= SELECTED EXTRACT =
━━━━

In this story, there are two boys.  Their Mama’s cousin came for a visit one day, and while she was there, she listened to them and she watched them and she noticed them.  Not in that overwhelming way that some of us do sometimes, that actually draws more attention to the adult and makes the child anxious, but quietly and thoughtfully.  Just aware of who they are.

The next week, when she had gone home, two boxes arrived in the mail, addressed to the boys.  The cousin was giving them her old Lego blocks.  Gearhead Boy received a special bagful of gears in his box, and Racecar Boy received racecars in his (“Look!  You can make them crash together, and they come apart!  And then you just put them back together again!)  They felt noticed and known.

Isn’t that really what our Work is about?  We’re here to notice each other, to let each other know that we see who they are.  Sometimes it’s just a raise of the eyebrows in the middle of a conversation, and you know that person gets you, sees you.  Sometimes it happens when someone asks you just the right question at the right moment, totally heart-open to listen to your truth.  Sometimes it occur when someone says, “You have been working so hard at that task.  That must be really important to you.”

━━━━

= DATASET SECTION =

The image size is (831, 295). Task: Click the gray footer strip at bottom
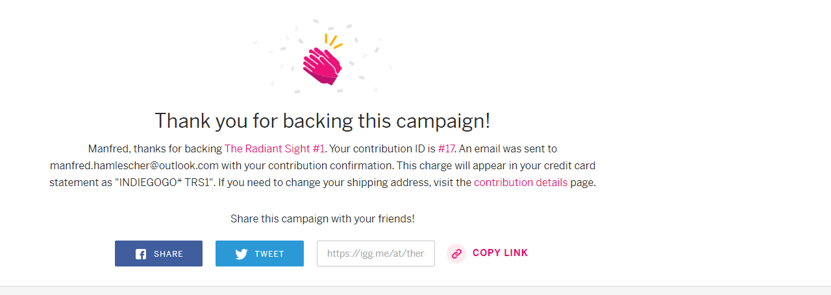pos(416,290)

━━━━

= TASKS TO PERFORM =
a) Please answer these questions about the passage on the two boys and their mother's cousin:
(i) Who came for a visit?
(ii) What did Gearhead Boy get in his box?
(iii) According to the passage, what is our Work about?
b) Continue the passage about the two boys and their mother's cousin from the point where it stops.

= ANSWERS IN ORDER =
a)
(i) The boys' Mama's cousin.
(ii) A special bagful of gears.
(iii) Noticing each other and letting each other know that we see who they are.

b)
In some Christian practices, people seek the Christ in each other, look for the living Incarnation of the Divine in those around them.  Wouldn’t healing seep into all our crevices if we watched for the beauty and truth of the Great Mystery in each person we met?  How might our perspectives on each other shift?  How might our world change?

Gratitude List:
1. The Village.  Noticing.  Loving.  Healing.
2. Corn on the cob
3.  Summer Storm
4.  Green beans
5.  Pie R Shared.  It is all gone now, but it helped to create the circle as completely as any equation.  Pie R Best Shared.

May we Walk in Beauty!  So much love, People!  So much love.

I am safe. It’s only change.

Gratitude List:
1. This song I found in my “stack of random papers,” one that I remember Tabea teaching me a few years ago: “Doors closing, doors opening.  Doors closing, doors I’m opening.  I am safe. It’s only change. I am safe.  It’s only change.”
2. In all  of my yesterday-celebration of teeny-tinies, I didn’t mention the monarch caterpillar on the bottom of a milkweed leaf, so small it was almost still just a dream.  But I think I felt it looking at me, asking what I am doing to make the world safe.
3. Also, the teeny-tiny snails that Joss kept stopping to pick up and place at the side of the trails so no one would step on them.
4. Pie!  Well, see, there were leftovers.  And tomorrow, still, there will be more pie leftover.  And this makes me happy.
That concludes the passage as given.